Detergent structure in crystals of a bacterial photosynthetic reaction centre

RECENT evidence shows that membrane-bound proteins can be crystallized successfully in the presence of detergent^1-3, which seems to facilitate the ordered packing of the proteins by binding to their hydrophobic surfaces in micellar manner^4,5. This approach has enabled the molecular structures of two bacterial photosynthetic reaction centres to be solved at high resolution by X-ray crystallography^6-9, each of which has provided insights into the mechanism of photo-activated electron transport across the cell membrane. The detergent, however, although present in high concentration in the crystals, is not seen in these high-resolution structures because of disordering.
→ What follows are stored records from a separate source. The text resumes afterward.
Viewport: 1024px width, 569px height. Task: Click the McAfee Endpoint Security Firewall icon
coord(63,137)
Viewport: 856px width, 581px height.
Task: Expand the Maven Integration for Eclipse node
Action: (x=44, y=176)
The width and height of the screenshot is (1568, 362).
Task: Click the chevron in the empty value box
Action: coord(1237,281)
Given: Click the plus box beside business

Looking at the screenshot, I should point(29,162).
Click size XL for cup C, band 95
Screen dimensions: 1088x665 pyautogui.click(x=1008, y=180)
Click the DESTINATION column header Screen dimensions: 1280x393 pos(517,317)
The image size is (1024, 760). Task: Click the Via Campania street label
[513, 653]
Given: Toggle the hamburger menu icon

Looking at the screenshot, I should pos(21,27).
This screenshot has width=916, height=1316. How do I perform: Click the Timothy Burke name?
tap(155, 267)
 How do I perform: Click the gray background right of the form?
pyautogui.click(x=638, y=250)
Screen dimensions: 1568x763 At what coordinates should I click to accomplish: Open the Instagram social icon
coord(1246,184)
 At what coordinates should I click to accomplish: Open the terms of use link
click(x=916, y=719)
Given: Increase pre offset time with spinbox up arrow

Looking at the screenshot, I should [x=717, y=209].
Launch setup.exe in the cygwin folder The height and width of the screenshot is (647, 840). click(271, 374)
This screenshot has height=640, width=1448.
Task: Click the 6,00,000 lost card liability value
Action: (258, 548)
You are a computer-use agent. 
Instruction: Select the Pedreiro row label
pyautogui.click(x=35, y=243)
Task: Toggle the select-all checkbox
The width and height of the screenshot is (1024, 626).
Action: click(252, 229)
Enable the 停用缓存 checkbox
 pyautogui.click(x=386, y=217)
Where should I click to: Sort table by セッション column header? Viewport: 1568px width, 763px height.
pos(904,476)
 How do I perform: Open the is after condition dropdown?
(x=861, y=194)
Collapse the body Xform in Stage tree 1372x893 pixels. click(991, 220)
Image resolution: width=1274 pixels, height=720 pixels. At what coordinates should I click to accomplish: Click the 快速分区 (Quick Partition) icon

To determine the structural motifs formed by the detergent that are involved in crystal packing, we have therefore generated a low-resolution structure using neutron diffraction with contrast variation. We find that the detergent is concentrated in rings which fill all the available space around the membrane-spanning α-helices of the reaction-centre protein subunits L, M and H. These rings are interconnected throughout the crystal lattice by short cylindrical detergent bridges such that zig-zag chains are formed parallel to the c direction. The average structure of the detergent therefore is spatially complementary to the structure of the reaction-centre complex and provides a model for the interaction between the lipid bilayer and the complex in vivo.